» **Passage**
# # # # #
This study aimed to design and validate a semi-quantitative FFQ for assessment of FV consumption in adults residing in the city of Isfahan, Iran, by comparing results with 24 hr recalls and two self reported diet records as the dietary reference method as well as biomarkers including plasma levels of beta-carotene, vitamin C and retinol.

Methods

Subjects: Subjects were recruited from the participants of an ongoing study, the Isfahan Healthy Heart Program (IHHP)2728 who had been selected through cluster random sampling from the Isfahan adult population, and from healthy individuals referred to the Isfahan Cardiovascular Research Center (ICRC) clinic. The study sample included 123 individuals, aged 30-60 years, who were non-diabetic and had no history of CVD, renal, thyroid, hematological, or mental diseases. Smokers, those on special diets, users of vitamin supplements, and pregnant or lactating women were excluded.

Study design: This study was a validation study to design a validated FFQ. The FFQ was completed twice; at the beginning of the study in fall and winter of 2004-2005 (November, December and January) and six months thereafter in spring and summer of 2005 (June, July and August). The total number of samples studied in fall/winter and spring/summer were 123 (64 men and 59 women) and 101 (53 men and 48 women), respectively. Two different seasons were included to allow for seasonal variations in FV intake. The initial FFQ was accompanied by a demographic questionnaire and a 24 hour diet recall which were administered by a trained dietitian. In the same session, the respondents or one of their family members were also trained to complete two self reported diet records in the same week. Additionally, a 10cc fasting blood sample was drawn for determination of biomarkers (beta-carotene, vitamin C and retinol) and for measurement of serum lipids.
# # # # #
» **Provided material**
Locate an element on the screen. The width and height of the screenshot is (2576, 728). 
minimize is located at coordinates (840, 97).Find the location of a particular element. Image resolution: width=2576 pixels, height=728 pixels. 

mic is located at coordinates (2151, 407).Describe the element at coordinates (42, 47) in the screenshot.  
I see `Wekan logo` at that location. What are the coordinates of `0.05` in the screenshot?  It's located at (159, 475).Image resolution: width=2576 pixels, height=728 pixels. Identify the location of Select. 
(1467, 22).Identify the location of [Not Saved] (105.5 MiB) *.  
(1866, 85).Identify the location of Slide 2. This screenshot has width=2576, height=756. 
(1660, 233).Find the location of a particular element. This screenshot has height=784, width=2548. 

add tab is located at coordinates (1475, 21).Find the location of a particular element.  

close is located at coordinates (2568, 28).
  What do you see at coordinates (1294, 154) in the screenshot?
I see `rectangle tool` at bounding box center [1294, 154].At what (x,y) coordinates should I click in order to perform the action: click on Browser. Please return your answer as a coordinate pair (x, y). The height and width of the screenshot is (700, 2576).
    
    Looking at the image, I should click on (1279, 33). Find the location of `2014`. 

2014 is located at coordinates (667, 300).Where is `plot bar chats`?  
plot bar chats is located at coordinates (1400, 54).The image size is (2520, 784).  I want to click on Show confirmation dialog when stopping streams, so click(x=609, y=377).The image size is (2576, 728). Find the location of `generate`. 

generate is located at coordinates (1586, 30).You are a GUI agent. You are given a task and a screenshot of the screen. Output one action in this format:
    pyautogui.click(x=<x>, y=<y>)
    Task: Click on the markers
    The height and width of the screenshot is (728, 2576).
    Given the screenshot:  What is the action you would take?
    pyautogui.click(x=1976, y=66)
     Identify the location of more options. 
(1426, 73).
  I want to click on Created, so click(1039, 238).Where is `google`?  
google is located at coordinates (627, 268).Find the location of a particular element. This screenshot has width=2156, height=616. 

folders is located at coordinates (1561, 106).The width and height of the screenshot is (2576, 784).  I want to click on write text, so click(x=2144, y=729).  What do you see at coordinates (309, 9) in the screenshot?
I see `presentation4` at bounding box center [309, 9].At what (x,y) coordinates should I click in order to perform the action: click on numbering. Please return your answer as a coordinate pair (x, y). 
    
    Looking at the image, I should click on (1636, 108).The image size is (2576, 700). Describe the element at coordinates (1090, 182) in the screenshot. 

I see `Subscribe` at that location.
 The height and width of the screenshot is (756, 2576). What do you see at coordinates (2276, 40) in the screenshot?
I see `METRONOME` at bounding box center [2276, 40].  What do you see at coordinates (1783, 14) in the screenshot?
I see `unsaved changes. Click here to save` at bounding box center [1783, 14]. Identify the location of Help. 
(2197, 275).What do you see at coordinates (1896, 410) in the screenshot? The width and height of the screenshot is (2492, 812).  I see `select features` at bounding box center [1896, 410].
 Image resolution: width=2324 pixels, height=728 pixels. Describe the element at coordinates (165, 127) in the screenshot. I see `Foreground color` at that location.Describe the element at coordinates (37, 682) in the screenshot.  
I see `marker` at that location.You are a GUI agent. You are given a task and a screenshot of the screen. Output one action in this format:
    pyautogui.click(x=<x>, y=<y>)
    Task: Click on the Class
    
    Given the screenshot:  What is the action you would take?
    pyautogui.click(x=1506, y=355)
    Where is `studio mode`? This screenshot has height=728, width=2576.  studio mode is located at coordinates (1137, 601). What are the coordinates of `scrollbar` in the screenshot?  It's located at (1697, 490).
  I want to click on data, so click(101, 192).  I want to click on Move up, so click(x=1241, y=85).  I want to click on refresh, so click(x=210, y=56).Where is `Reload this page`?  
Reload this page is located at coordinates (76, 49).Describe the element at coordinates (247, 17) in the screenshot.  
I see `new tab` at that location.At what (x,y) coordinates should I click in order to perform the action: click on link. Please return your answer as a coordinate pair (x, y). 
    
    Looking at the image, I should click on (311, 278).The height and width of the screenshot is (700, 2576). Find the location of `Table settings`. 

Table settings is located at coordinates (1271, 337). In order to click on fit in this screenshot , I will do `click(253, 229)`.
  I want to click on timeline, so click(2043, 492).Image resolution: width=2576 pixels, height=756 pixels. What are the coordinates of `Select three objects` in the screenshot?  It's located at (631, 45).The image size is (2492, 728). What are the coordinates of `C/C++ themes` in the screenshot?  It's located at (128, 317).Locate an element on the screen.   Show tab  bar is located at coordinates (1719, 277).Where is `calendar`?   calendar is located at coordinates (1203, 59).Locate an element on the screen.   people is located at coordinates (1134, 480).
# # # # #
» **Activities**
A. Could you update the FFQ validation study from "This study aimed" to "C and retinol.", putting "semiquantitative" in place of "semi-quantitative"?
B. How would the account of the fruit and vegetable FFQ study go on? Continue it from where it stops.

» **Answers to the tasks**
A.
This study aimed to design and validate a semiquantitative FFQ for assessment of FV consumption in adults residing in the city of Isfahan, Iran, by comparing results with 24 hr recalls and two self reported diet records as the dietary reference method as well as biomarkers including plasma levels of beta-carotene, vitamin C and retinol.

B.
The study protocol was approved by the ethical committee of the ICRC, which is a member of the Office for Protection of Human Subjects of the US Department of Health and Human Services and by the Research Council of the National Nutrition and Food Technology Research Institute in Iran.

Development of the food frequency questionnaire: A 110-item FFQ was designed to assess usual fruit and vegetable intake. The initial food list was composed of 105 food items which were fruits and vegetables contributing to the diet of people in Isfahan, based on previous dietary studies in the area as well as the results of National Food Consumption Survey of Iran with specific emphasis on Isfahan province.10 Face and content validity of the questionnaire were assessed by an expert panel consisting of 3 nutritionists from National Nutrition and Food Technology Research Institute in Iran. They were the nutritionists who were involved in national dietary survey and were familiar with the dietary habits of different societies in Iran.

To evaluate clarity and comprehensiveness, the FFQ was tested in a pilot study among thirty adults who were not entered in the main study participants and had the same characteristics as the study population. In the pilot study we asked an open question about any other kinds of fruits or vegetables that the participants ate. Based on the result of the pilot study, 5 items including persimmon, pomegranate, fig, tomato paste and okra were added to the initial list. No other major changes were made to the questionnaire.

For each item, respondents were asked to indicate the number of times consumed per day, per week, or per month. Never and seldom were also included. They were then asked about the amount consumed each time. To help the respondent's memory, household scales, including glasses and tablespoons, as well as fruits and vegetables displayed in colored photographs were used during the interview. Subjects were asked whether their average portion size was half, the same, double, or three times the servings, or they could choose one out of three pictures, showing small, medium or large portions of different foods or dishes.29 For questions on frequency, all reported numbers were converted to daily frequency and multiplied by the portion size indicated. Seldom and never were calculated as “zero”.

The dietary reference methods: All participants also completed a single 24 hr recall and 2 food records for 3 non-consecutive days, including 2 weekdays and one weekend. We used two dietary assessment methods because it was difficult to fill three 24 hr recall. A single 24 hr recall was completed by interview. Participants were trained for self reporting 2 other dietary records.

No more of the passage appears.